Through all that rapid exchange, Rose’s panic mounted. It didn’t matter that she wanted to play on the House team very nearly more than life itself. She’d never played Beater. She rarely watched the Beaters. She was going to be a Keeper, like Daddy. She watched the Keeper and the Chasers. Watching the Chasers was all the Keeper had to do. The Seeker could even be safely ignored-it was the Seeker’s job to catch the Snitch immediately or to hold off catching it if the score favored the other side above 180. She was small; she lacked the muscular bulk of a professional Seeker. Her mouth began to open, all those protests poised on the tip of her tongue, ready to explain in great detail why she could not play Beater, why it would be madness for her to try, with a few choice arguments explaining why and to what degree Al was a complete nutter.
Until the captain implied that she couldn’t.
“Of course I can play Beater,” she said, bringing her ‘prim’ voice into play. She thought it a fair disguise for her grave misgivings.
“Like I said-on you. Don’t complain if you leave tryouts on a litter,” the captain said curtly. “Dunstan will do for Keeper, and pray we don’t need an alternate.” He wheeled his broom and started calling up Chasers. The mediocre but exceedingly tall and lanky Dunstan eagerly took his place with the team.
As they watched the low-stakes Chaser-alternate tryouts, Rose hissed to Al, “You bloody well know I’ve never played Beater! I haven’t the bulk for it any more than I have ‘Gorilla’ Dunstan’s arms!”
“I thought you were perfect, Rose,” Scorpius offered shyly. “You would’ve managed with a different broom, maybe.”
Maybe. Even Scorpius, Hufflepuff-at-heart that he was, couldn’t bring himself to overlook the handicap of Rose’s size. She felt her Keeper dreams crumbling away.
“You don’t need too much bulk to be a Beater when you’ve got strategy,” Al argued back, keeping his voice low. He’d already moved on to the next campaign. Rose grudgingly acknowledged his leadership skill. “Think about Muggle martial arts. Leverage is more important than size or strength.”
Rose thought about it. She could fly hands-free with the best of them; with the bat braced in both hands and a good idea of where the Bludger would end up, the idea wasn’t entirely mad. Still…

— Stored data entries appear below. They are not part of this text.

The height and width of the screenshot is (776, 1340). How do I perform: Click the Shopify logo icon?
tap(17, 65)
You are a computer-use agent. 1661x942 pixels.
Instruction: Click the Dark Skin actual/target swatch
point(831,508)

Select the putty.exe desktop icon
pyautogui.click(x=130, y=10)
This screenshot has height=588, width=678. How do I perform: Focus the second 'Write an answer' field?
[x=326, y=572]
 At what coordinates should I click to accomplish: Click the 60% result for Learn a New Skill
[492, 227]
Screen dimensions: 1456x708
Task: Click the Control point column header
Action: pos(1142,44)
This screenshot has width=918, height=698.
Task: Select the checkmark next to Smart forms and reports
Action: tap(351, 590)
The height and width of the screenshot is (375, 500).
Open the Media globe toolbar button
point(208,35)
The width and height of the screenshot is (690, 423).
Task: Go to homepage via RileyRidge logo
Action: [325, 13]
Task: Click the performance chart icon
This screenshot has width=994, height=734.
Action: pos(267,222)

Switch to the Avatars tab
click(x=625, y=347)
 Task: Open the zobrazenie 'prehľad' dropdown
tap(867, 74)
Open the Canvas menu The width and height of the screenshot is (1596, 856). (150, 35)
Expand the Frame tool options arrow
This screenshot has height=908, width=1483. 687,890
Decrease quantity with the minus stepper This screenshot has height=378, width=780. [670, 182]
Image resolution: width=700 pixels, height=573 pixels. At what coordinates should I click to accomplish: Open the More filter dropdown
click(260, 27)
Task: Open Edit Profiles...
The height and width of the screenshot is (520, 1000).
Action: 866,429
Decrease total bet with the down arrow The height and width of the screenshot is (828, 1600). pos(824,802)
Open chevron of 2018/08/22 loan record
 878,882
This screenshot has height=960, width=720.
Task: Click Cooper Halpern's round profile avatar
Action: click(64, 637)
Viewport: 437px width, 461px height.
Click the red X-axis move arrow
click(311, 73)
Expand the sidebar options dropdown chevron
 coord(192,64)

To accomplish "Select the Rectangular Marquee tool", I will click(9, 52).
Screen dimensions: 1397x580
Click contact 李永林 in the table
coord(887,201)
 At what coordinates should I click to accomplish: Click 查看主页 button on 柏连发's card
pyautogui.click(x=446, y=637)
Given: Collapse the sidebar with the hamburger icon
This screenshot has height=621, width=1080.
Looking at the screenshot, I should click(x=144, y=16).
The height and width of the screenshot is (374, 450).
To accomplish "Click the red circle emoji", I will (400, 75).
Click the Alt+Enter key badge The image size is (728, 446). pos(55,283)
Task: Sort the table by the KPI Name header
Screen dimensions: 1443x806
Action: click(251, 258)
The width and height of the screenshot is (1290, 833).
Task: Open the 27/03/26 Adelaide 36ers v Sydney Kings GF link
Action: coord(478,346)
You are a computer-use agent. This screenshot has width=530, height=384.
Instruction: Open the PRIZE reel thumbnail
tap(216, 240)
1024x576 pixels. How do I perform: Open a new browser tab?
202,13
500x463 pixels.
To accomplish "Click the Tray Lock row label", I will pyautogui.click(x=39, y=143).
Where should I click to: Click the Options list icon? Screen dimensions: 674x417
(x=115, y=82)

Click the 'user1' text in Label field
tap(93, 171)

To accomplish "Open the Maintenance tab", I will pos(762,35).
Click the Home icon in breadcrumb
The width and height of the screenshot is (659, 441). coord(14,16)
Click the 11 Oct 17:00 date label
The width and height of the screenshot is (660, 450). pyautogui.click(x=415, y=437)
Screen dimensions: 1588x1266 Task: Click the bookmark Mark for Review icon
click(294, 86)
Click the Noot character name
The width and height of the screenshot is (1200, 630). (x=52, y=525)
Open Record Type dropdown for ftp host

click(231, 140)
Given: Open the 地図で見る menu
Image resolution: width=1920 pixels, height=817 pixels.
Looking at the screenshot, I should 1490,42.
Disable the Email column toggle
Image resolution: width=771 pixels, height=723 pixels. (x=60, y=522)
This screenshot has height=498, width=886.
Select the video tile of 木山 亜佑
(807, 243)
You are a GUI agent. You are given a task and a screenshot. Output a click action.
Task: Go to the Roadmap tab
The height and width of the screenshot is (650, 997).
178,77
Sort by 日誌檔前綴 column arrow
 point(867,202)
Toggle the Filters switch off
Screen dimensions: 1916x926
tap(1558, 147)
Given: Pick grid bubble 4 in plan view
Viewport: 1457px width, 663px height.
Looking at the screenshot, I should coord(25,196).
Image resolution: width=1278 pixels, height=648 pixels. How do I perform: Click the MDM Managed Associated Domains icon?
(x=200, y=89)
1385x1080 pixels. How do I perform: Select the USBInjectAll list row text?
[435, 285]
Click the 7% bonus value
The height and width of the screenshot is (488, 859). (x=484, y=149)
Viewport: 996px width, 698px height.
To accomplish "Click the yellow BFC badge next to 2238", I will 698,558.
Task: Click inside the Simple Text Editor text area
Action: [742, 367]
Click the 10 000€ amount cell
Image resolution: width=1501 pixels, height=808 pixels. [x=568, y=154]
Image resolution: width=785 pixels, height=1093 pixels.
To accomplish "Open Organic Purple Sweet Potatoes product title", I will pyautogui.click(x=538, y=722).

“All right, I could probably budge the thing. What about getting to it? If I can’t get in front of the hoop in time, how am I supposed to fight off two Bludgers anywhere they might fancy showing up on the pitch?”
“Pick one Bludger and follow it?” Scorpius suggested.
“Seekers treat every problem like a Snitch,” Rose complained. She tried not to put too much heat into it; Scorpius was only trying to help. Judging from the wounded look on his face, she hadn’t succeeded especially well. “I can’t fly like a Seeker.” She tried to mollify him but couldn’t mask her frustration. The prospect of being turned down twice in one day was more than mortal flesh could bear.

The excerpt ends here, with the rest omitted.